Dataset entries
━━━━━━━━━━━━━━━━━━━━━━━━━━━━━━

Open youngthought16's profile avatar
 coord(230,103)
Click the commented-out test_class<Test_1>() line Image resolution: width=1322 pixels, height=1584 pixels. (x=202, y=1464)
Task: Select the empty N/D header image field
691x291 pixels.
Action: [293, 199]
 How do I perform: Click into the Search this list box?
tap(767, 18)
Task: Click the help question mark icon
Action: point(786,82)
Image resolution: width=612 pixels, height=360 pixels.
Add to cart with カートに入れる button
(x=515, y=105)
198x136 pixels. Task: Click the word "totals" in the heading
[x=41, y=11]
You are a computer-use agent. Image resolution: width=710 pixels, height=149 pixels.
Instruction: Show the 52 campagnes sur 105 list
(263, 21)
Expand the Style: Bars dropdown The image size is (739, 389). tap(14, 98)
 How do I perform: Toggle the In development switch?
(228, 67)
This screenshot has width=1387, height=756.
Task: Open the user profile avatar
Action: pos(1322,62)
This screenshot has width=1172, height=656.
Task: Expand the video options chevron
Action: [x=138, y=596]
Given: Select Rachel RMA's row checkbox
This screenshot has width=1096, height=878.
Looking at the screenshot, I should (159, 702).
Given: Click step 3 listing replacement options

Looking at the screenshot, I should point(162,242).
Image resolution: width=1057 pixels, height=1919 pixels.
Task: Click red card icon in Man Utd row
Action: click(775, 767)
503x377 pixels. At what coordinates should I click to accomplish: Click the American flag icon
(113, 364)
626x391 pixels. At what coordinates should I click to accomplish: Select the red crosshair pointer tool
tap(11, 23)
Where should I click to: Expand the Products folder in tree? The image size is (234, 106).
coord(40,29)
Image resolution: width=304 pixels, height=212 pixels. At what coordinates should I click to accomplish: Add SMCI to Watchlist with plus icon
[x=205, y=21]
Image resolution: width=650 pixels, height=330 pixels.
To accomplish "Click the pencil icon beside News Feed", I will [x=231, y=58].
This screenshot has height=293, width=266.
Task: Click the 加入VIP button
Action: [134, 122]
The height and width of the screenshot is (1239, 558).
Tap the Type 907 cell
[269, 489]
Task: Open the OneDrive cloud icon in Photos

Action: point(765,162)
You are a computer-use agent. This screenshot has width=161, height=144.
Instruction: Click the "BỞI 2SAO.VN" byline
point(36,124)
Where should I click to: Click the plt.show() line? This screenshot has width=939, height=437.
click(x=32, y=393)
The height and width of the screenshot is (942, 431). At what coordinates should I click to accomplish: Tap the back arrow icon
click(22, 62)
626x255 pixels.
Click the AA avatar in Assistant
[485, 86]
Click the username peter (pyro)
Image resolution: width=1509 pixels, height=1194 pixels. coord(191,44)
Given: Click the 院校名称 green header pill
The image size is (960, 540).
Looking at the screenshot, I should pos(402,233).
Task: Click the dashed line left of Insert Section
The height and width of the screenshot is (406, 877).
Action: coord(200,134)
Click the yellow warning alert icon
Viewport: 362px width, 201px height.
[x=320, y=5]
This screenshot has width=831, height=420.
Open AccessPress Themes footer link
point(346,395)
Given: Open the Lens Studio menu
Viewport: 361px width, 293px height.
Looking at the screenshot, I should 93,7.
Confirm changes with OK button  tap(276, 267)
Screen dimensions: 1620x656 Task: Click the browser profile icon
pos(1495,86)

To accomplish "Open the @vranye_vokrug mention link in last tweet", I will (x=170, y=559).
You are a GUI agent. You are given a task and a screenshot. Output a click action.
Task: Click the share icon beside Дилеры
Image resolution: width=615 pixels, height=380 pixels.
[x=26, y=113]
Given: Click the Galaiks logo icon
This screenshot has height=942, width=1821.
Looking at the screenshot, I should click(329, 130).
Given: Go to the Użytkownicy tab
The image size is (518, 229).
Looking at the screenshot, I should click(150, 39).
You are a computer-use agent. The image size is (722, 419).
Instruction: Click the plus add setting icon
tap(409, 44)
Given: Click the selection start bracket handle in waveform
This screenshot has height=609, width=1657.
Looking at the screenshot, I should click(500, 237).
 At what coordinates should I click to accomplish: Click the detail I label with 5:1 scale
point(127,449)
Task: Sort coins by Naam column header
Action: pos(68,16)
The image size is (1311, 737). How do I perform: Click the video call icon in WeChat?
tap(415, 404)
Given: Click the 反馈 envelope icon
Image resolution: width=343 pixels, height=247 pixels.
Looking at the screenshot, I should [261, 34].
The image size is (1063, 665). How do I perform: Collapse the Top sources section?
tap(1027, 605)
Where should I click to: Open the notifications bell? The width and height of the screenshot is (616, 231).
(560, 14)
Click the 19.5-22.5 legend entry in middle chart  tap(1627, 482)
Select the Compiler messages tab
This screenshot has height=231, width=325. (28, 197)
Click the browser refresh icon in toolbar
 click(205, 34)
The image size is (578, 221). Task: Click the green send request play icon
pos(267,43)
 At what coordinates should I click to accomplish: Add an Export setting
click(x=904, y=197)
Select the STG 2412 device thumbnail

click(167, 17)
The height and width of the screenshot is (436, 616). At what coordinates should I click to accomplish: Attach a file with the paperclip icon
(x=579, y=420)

━━━━━━━━━━━━━━━━━━━━━━━━━━━━━━

What is needed:
Filter the entries above and copy only the lines that hold "agent".

Finished exercise:
You are a computer-use agent. Image resolution: width=710 pixels, height=149 pixels.
You are a computer-use agent. This screenshot has width=161, height=144.
You are a GUI agent. You are given a task and a screenshot. Output a click action.
You are a computer-use agent. The image size is (722, 419).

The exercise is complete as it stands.